■ **WHAT THE EXERCISE ASKS**
Set down only these lines, exactly: the line containing "Select the 837.8 nm entry" and all lines through the end of the data below. Omit pictures.

■ **EXTRACTED ENTRIES**
=-=-=

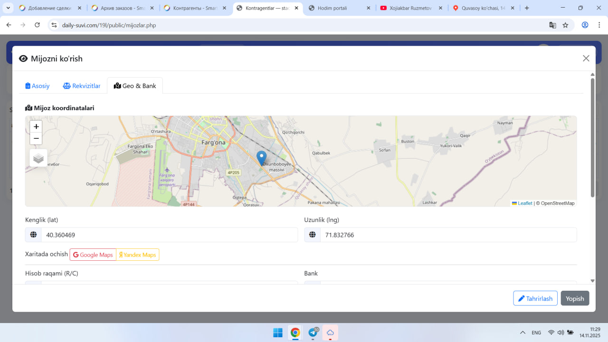
Task: Click the modal vertical scrollbar
Action: click(592, 138)
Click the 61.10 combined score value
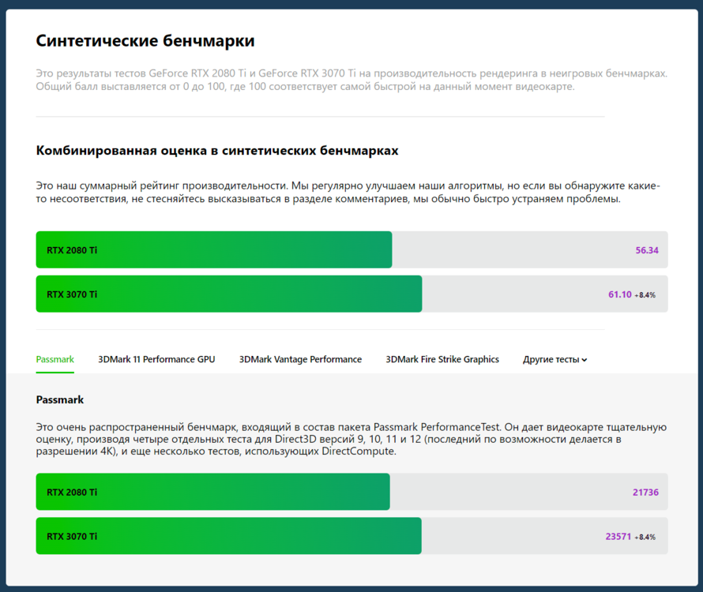This screenshot has width=703, height=592. coord(619,294)
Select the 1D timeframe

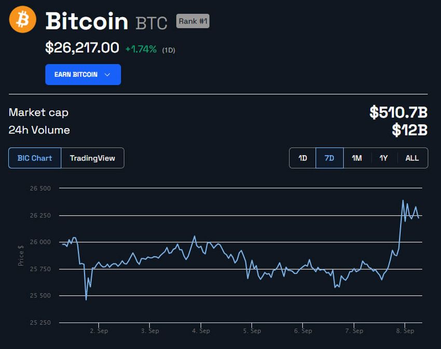pyautogui.click(x=302, y=158)
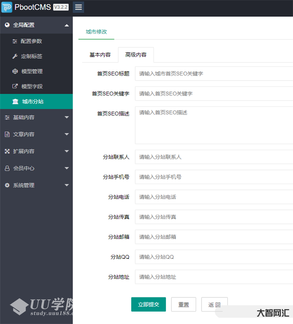
Task: Focus the 首页SEO标题 input field
Action: [x=214, y=73]
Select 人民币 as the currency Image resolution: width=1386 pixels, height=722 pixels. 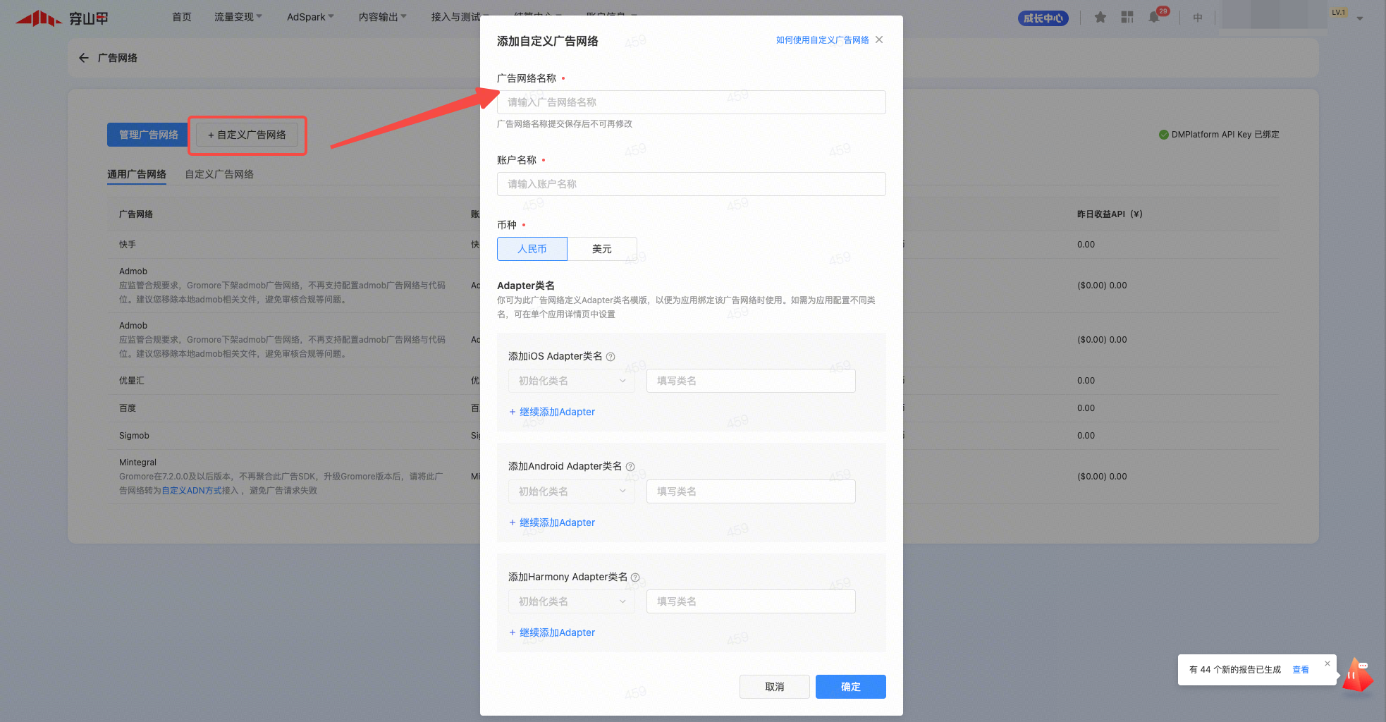[532, 249]
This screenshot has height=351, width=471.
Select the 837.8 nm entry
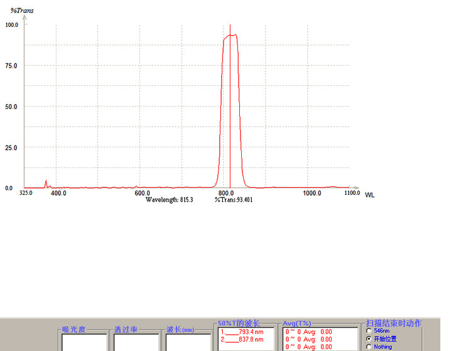[x=242, y=339]
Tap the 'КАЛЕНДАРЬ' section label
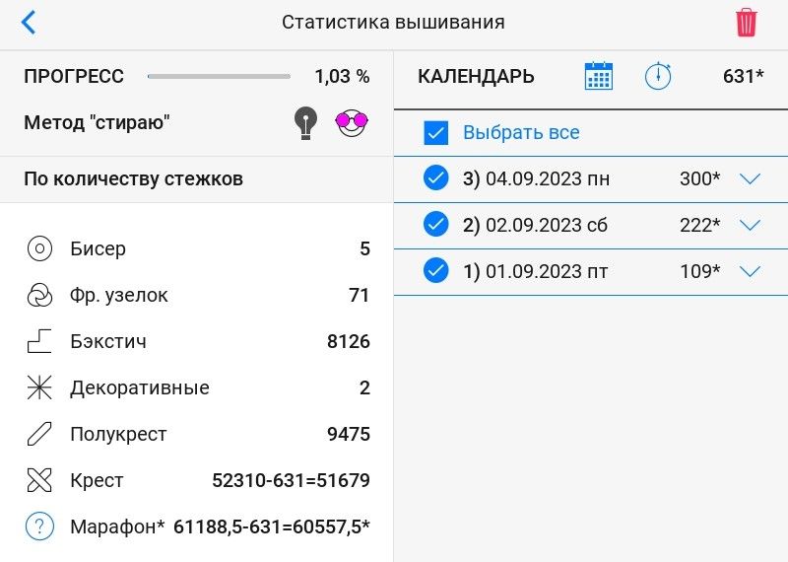 (476, 77)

=-=-=

■ **RESULT OF THE EXERCISE**
Select the 837.8 nm entry
[x=242, y=339]
Tap the 'КАЛЕНДАРЬ' section label
 (476, 77)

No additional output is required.